🤖 AI Summary
PPO exhibits poor stability and frequent training collapse when fine-tuning large language models (LLMs) on multi-turn dialogue and reasoning tasks. This stems from two key issues: (1) token-level importance sampling misaligns with the inherent turn-level decision structure of dialogues, and (2) off-policy advantage estimation introduces high-variance gradients due to bias accumulation. To address these, we propose a turn-level PPO framework, where entire dialogue turns—not individual tokens—serve as the fundamental units for sampling and policy update. We further introduce a truncated bias-correction mechanism to mitigate off-policy estimation bias. Based on this foundation, we instantiate three variants—Turn-PPO, S-PPO, and ST-PPO—integrating turn-level sampling, value-function gradient normalization, and adaptive clipping. Experiments across general QA, multi-hop reasoning, and medical multiple-choice tasks demonstrate that ST-PPO and S-PPO significantly outperform standard PPO, achieving lower clipping rates, stable convergence throughout training, and enhanced scalability and robustness of multi-turn LLM agents.
📝 Abstract
PPO has been widely adopted for training large language models (LLMs) at the token level in multi-turn dialogue and reasoning tasks. However, its performance is often unstable and prone to collapse. Through empirical analysis, we identify two main sources of instability in this setting: (1)~token-level importance sampling, which is misaligned with the natural granularity of multi-turn environments that have distinct turn-level stages, and (2) inaccurate advantage estimates from off-policy samples, where the critic has not learned to evaluate certain state-action pairs, resulting in high-variance gradients and unstable updates. To address these challenges, we introduce two complementary stabilization techniques: (1) turn-level importance sampling, which aligns optimization with the natural structure of multi-turn reasoning, and (2) clipping-bias correction, which normalizes gradients by downweighting unreliable, highly off-policy samples. Depending on how these components are combined, we obtain three variants: Turn-PPO (turn-level sampling only), S-PPO (clipping-bias correction applied to token-level PPO), and ST-PPO (turn-level sampling combined with clipping-bias correction).

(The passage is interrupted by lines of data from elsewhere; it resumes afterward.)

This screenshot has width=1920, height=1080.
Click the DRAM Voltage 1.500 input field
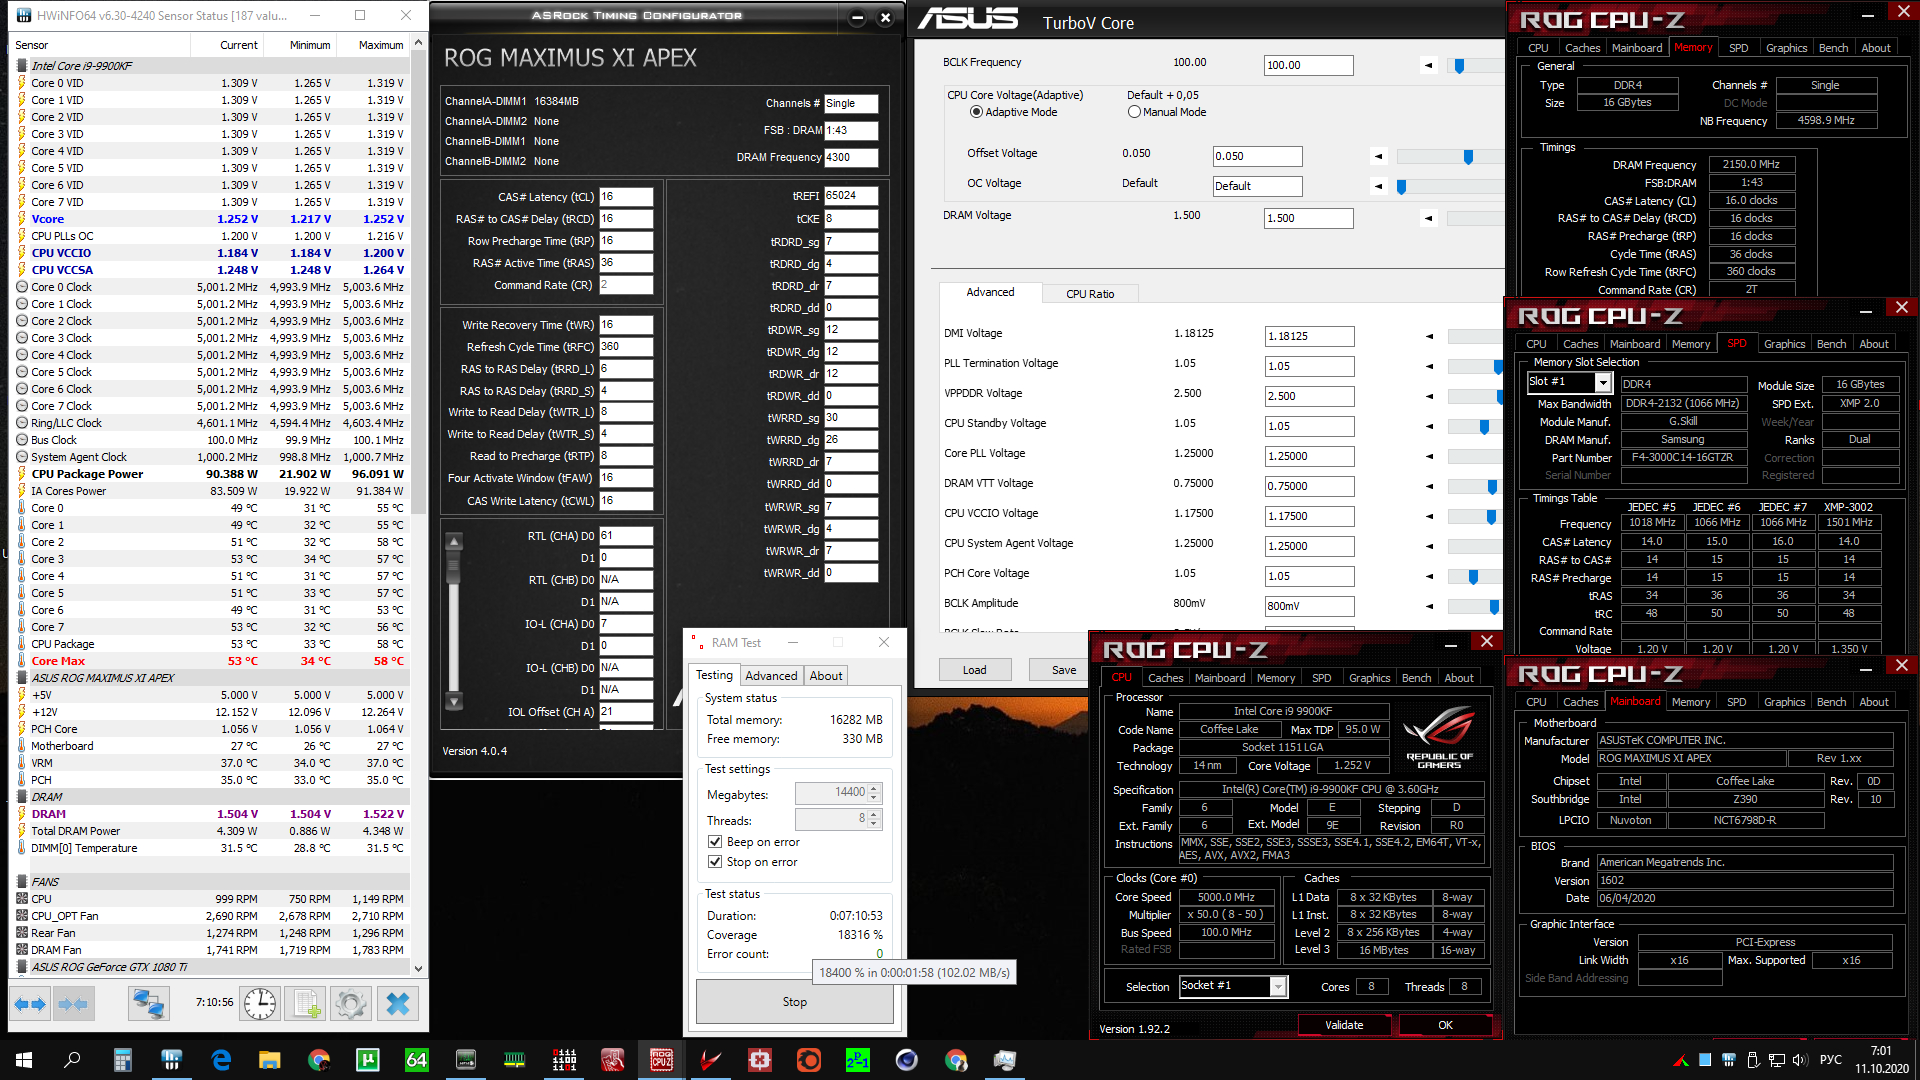1308,218
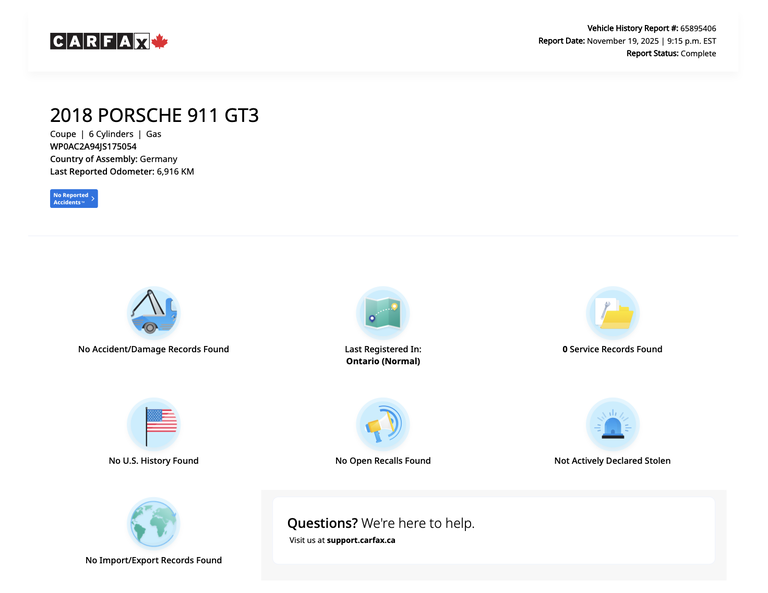Click the No Open Recalls Found label

(383, 461)
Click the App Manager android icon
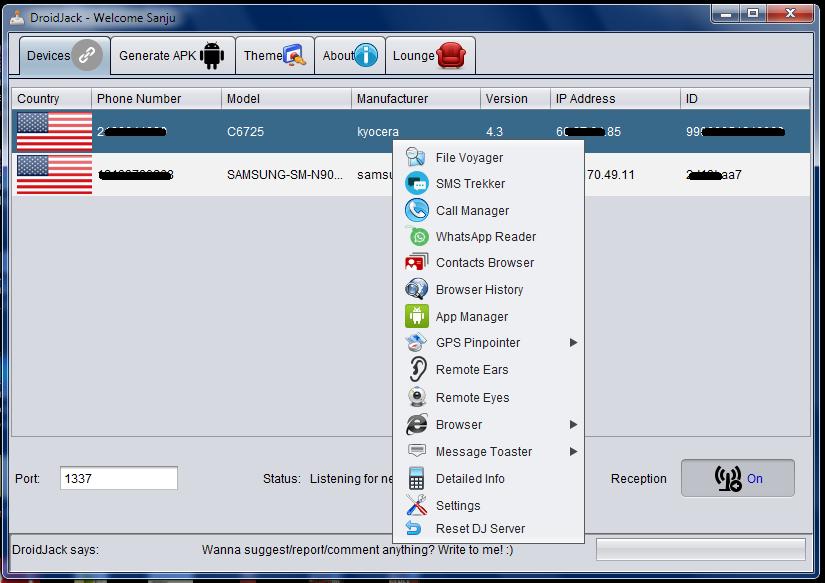Image resolution: width=825 pixels, height=583 pixels. (416, 316)
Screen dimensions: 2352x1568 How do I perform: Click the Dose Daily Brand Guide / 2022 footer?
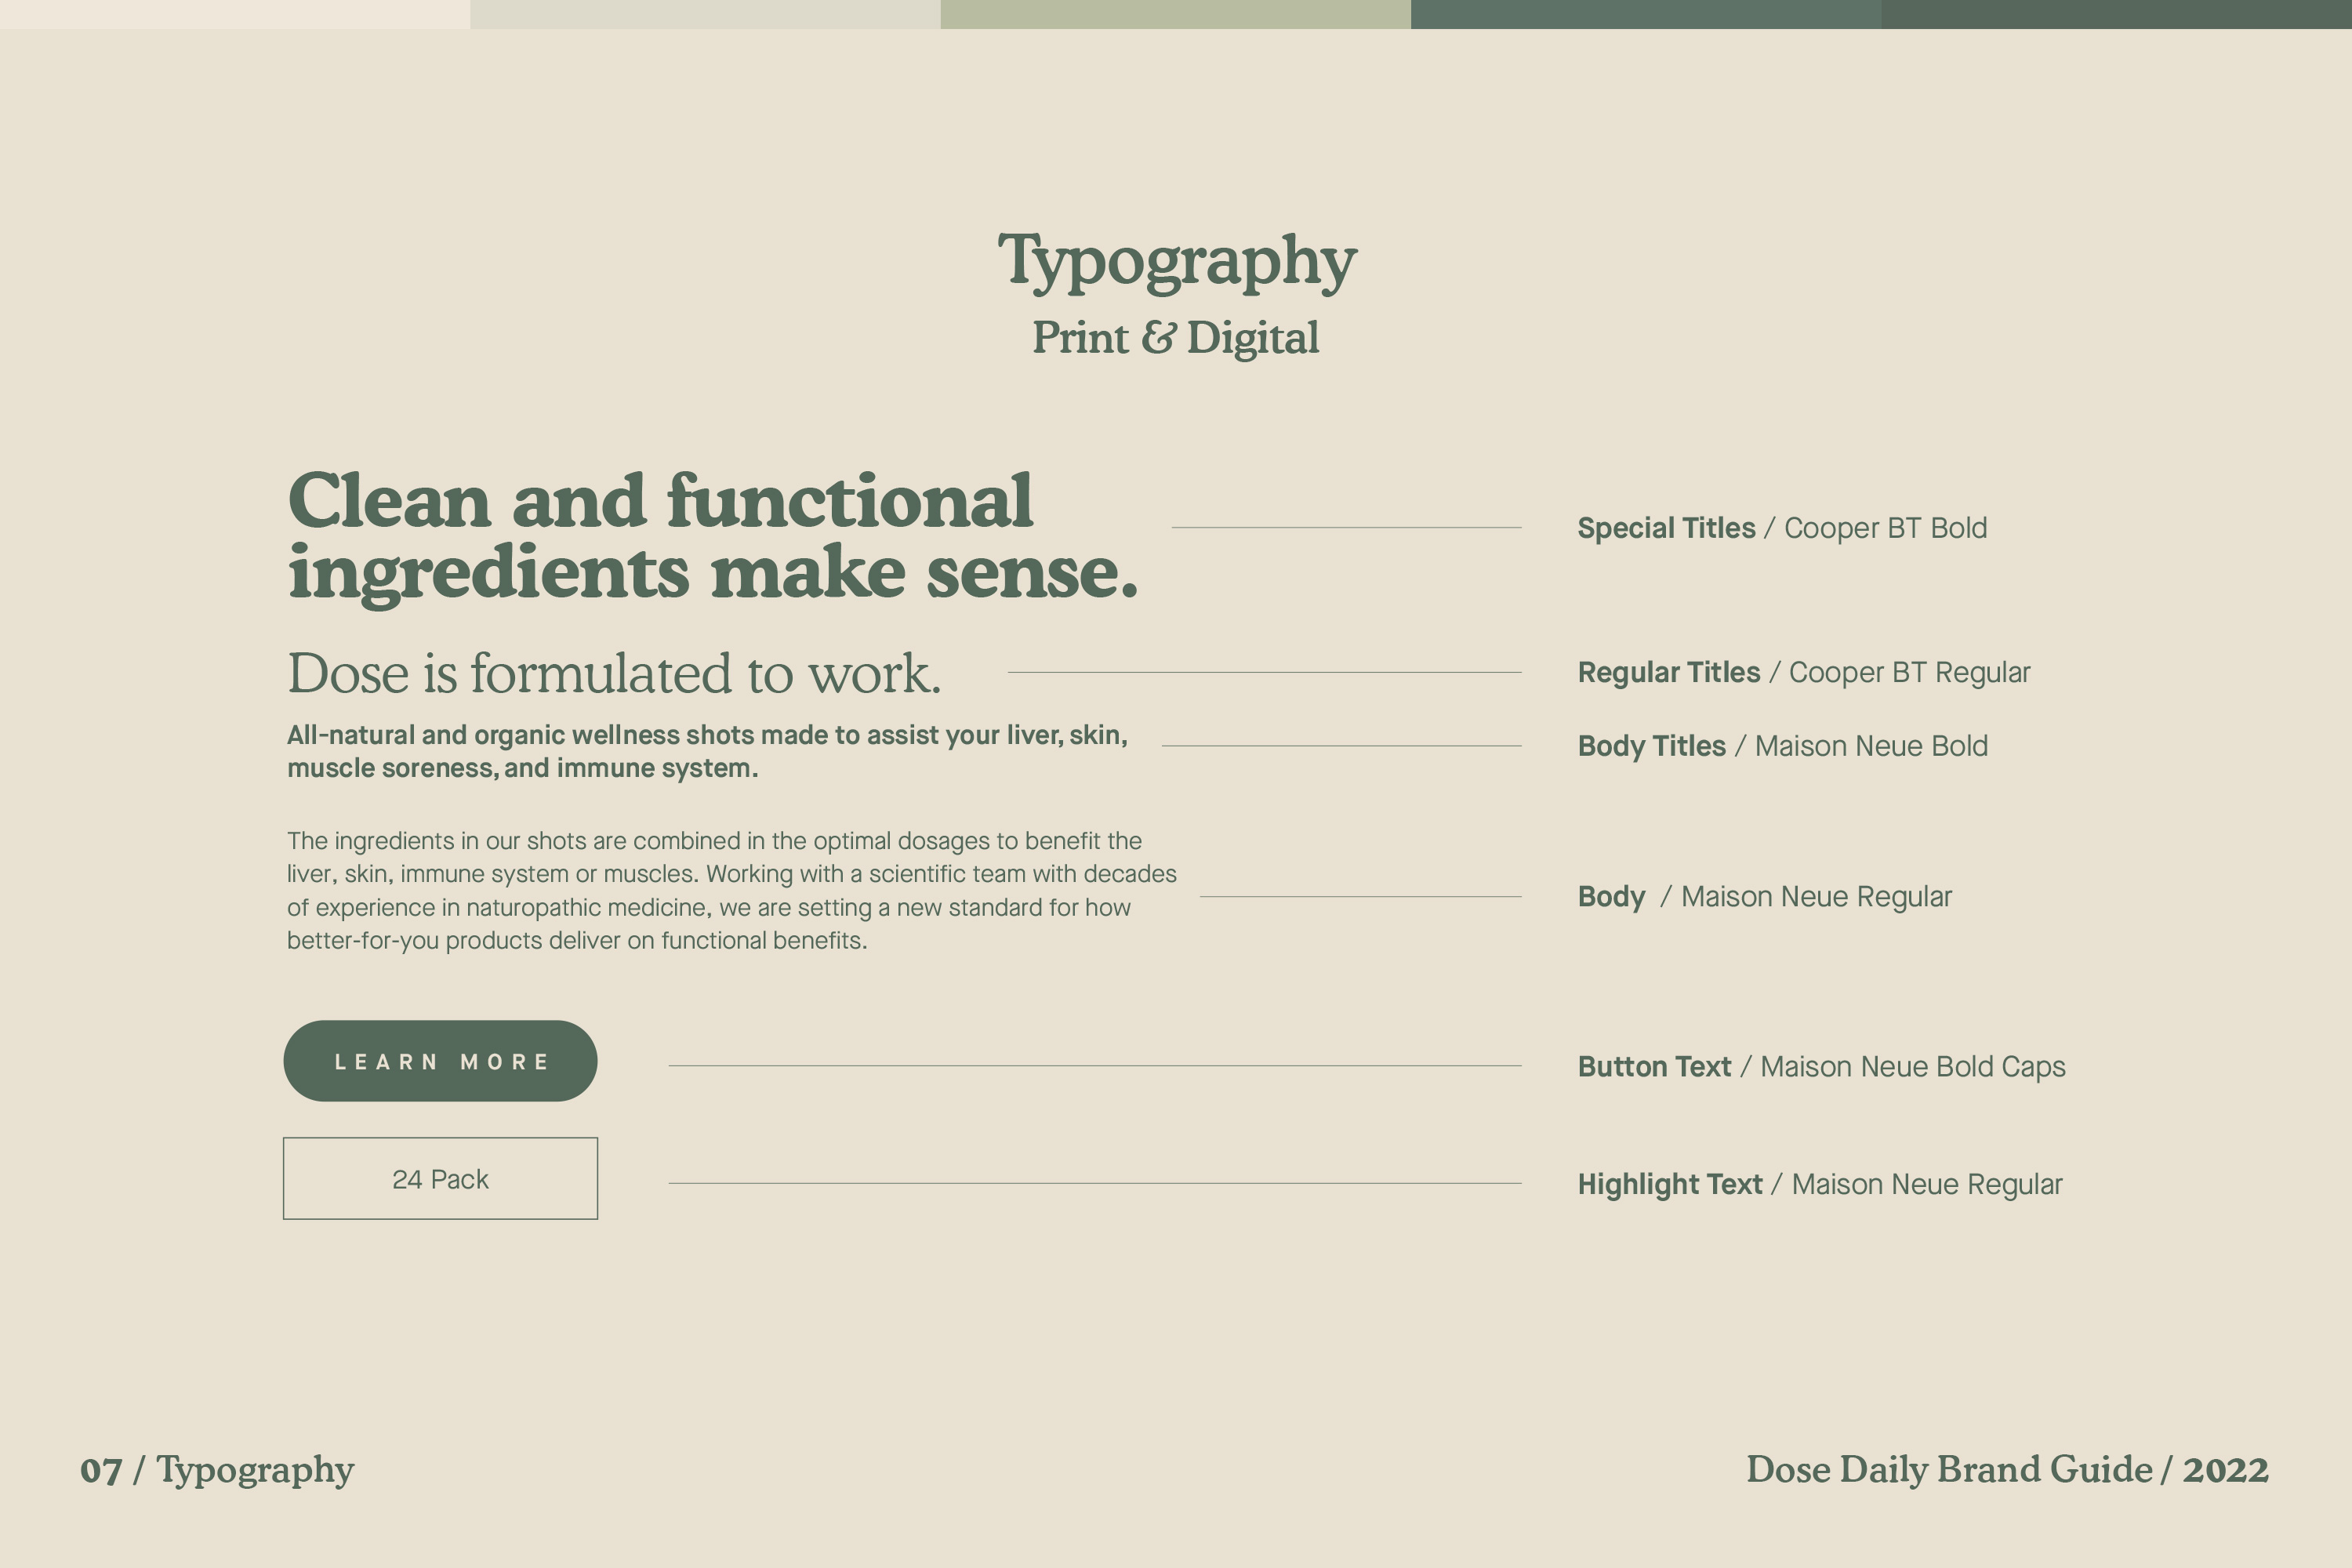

In our experiments, we primarily study ST-PPO and S-PPO, which together demonstrate how the two stabilization mechanisms address complementary sources of instability. Experiments on multi-turn search tasks across general QA, multi-hop QA, and medical multiple-choice QA benchmarks show that ST-PPO and S-PPO consistently prevent the performance collapses observed in large-model training, maintain lower clipping ratios throughout optimization, and achieve higher task performance than standard token-level PPO. These results demonstrate that combining turn-level importance sampling with clipping-bias correction provides a practical and scalable solution for stabilizing multi-turn LLM agent training.